In calo gli incidenti sul territorio milanese

Diramate dal Comune le proiezioni riguardanti i dati dei primi mesi del 2016 relativamente al numero degli incidenti, dei feriti e dei morti sulle strade del capoluogo lombardo.

Rispetto al 2015 la tendenza è in netto miglioramento con un calo dei morti del 31%, e dei feriti del 21,2%. Entrando nel dettaglio e volendo comparare i dati complessivi del 2015 con le rilevazioni gennaio-agosto dell’anno in corso, si rileva che il numero degli incidenti (13.082 nel 2015 e 8.667 nei primi otto mesi del 2016) rimane sostanzialmente stabile (-0,6%), mentre aumentano (+3% circa) le persone coinvolte che risultano illese (erano 18.272 nel 2015, sono state 12.502 nei primi 8 mesi del 2016). Anche il dato che fa riferimento al numero dei feriti è rilevante passando da 11.184 nel 2015 a 5.875 nel 2016 (fino al 31 agosto), un calo, quindi del 21,2%. In merito, l’assessore alla Sicurezza Carmela Rozza ha precisato: Questi dati sono molto indicativi. Il notevole decremento dei feriti e del numero dei morti indica un sensibile abbattimento della pericolosità delle strade milanesi.

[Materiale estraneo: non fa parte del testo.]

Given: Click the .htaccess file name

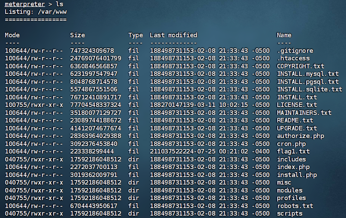Looking at the screenshot, I should pos(293,58).
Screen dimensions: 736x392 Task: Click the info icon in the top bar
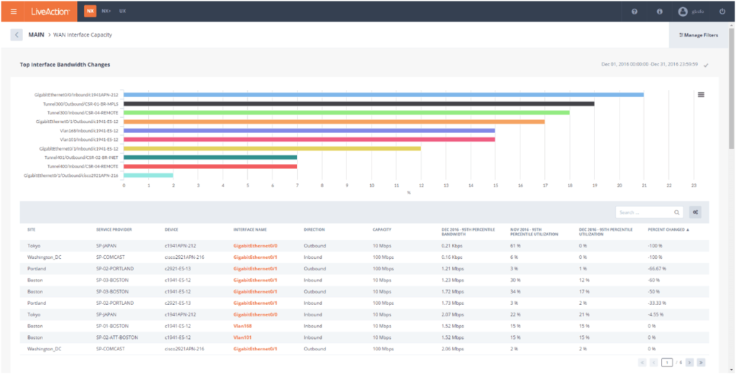[x=659, y=12]
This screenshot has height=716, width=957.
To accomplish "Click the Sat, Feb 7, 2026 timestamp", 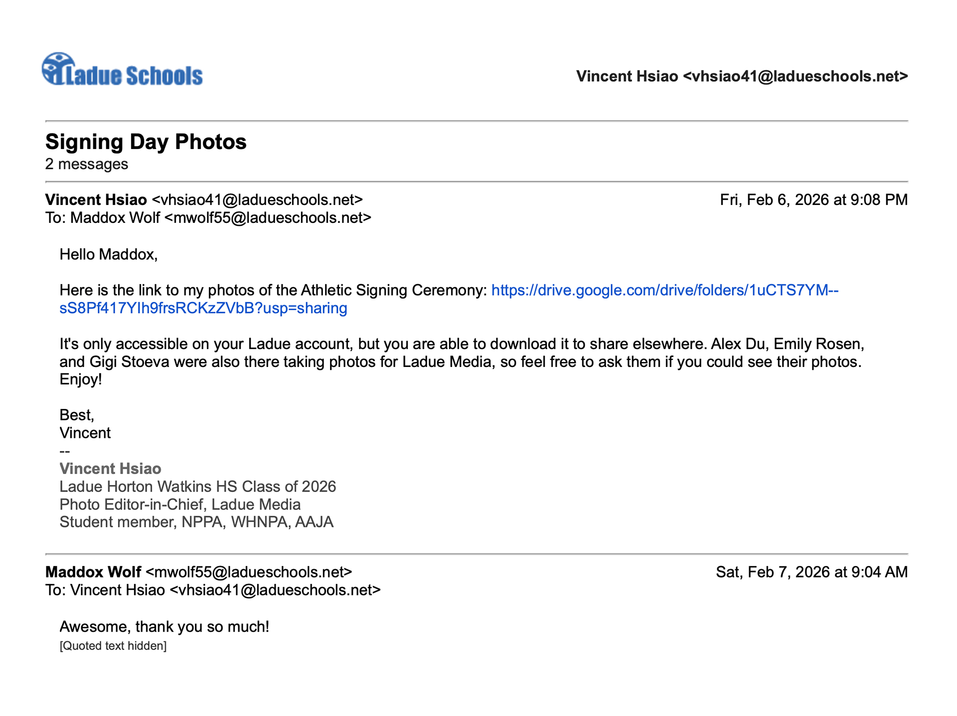I will [811, 572].
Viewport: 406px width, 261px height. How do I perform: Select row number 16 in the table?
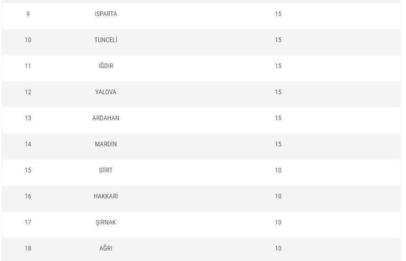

Questo ci spinge a continuare ad andare nella direzione presa, perché ci dice che porta a buoni risultati per garantire la sicurezza dei cittadini. È il mese di luglio, secondo i dati Istat presentati nel giugno scorso, quello che registra il maggior numero di incidenti stradali con lesioni a persone, invece il maggior numero di vittime è stato registrato oltre che a luglio nel mese di ottobre 2015. I numeri riportati sono paralleli a quelli della città di Milano. Qui ottobre 2015 è considerato il più ‘pericoloso’ con 1.157 feriti  a causa di incidenti stradali e 6 morti.  Infine, secondo Rozza, la diminuzione degli incidenti è dovuta anche a una maggiore presenza sul territorio delle pattuglie della polizia stradale. Ma non vogliamo accontentarci, anche se si tratta di risultati migliori, - conclude l’assessore. - Vogliamo cercare di invertire la tendenza anche nel mese di ottobre, per questo lanciamo un appello alla prudenza a tutti i cittadini, ma soprattutto a motociclisti e automobilisti. Un surplus di attenzione, proprio nel mese che storicamente si è rivelato come il peggiore per la sicurezza stradale, potrebbe far diminuire i feriti e le vittime.